SanGiovanni John Paul, Chew Emily Y, Reed George F, Remaley Nancy A, Bateman J Bronwyn, Sugimoto Tina A, Klebanoff Mark A
Division of Epidemiology and Clinical Research, National Eye Institute, National Institutes of Health, Bldg 31, Room 6A52, 31 Center Dr, MSC 2510, Bethesda, MD 20892-2510, USA.
Arch Ophthalmol. 2002 Nov;120(11):1559-65. doi: 10.1001/archopht.120.11.1559.
To estimate the prevalence of 4 categories of infantile cataract in subjects surviving the neonatal period in a US cohort, and to investigate risk factors for isolated infantile cataract.
Prospective study of 55 908 pregnancies enrolled in the Collaborative Perinatal Project from 1959 to 1965 at 12 university medical centers.

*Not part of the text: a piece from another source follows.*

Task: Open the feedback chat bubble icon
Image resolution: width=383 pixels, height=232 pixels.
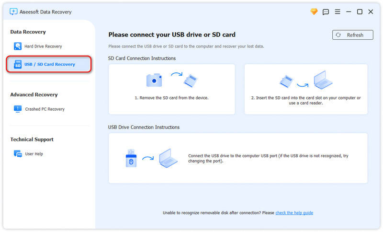Action: tap(326, 12)
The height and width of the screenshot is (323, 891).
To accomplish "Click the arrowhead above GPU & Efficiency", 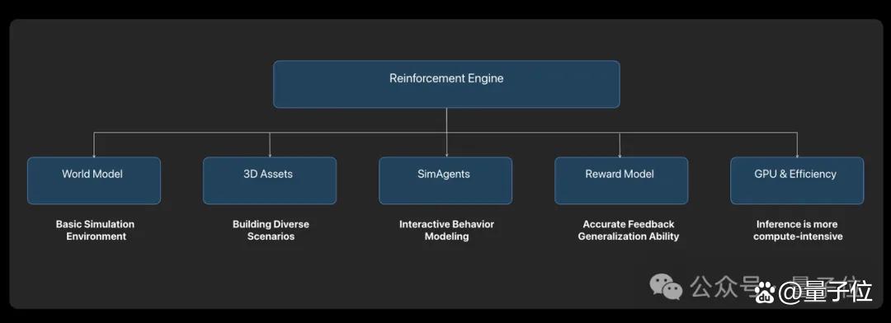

We gathered data on demographic, lifestyle, and prenatal and perinatal obstetrical and postnatal factors using a standardized protocol. Pediatricians and neurologists examined infants at birth, 4 months, 1 year, and 7 years. We used exact logistic regression methods to compare putative risk factors in infants with isolated cataract with those in infants with no history of cataract.
Infantile cataract as diagnosed using a standardized dilated ophthalmic examination.
Infantile cataract occurred in 13.6 per 10 000 infants (95% confidence interval [CI], 10.7-17.1). Isolated infantile cataract occurred 3.8 times as often among infants born at weights at or below 2500 g than among those born at or above 2500 g (95% CI, 1.5-8.6; P<.001), after controlling for a set of covariates; we observed similar results for bilateral isolated cataract (odds ratio = 4.4; 95% CI, 1.2-13.9). No risk factor identified in bivariate analyses was independently associated with the odds of developing isolated unilateral infantile cataract.
Infantile cataract is a rare disorder occurring during childhood. Prevalence estimates reported here are within the limits of those from large-cohort studies in economically developed nations. Infants born at weights at or below 2500 g have a 3- to 4-fold increased odds of developing infantile cataract.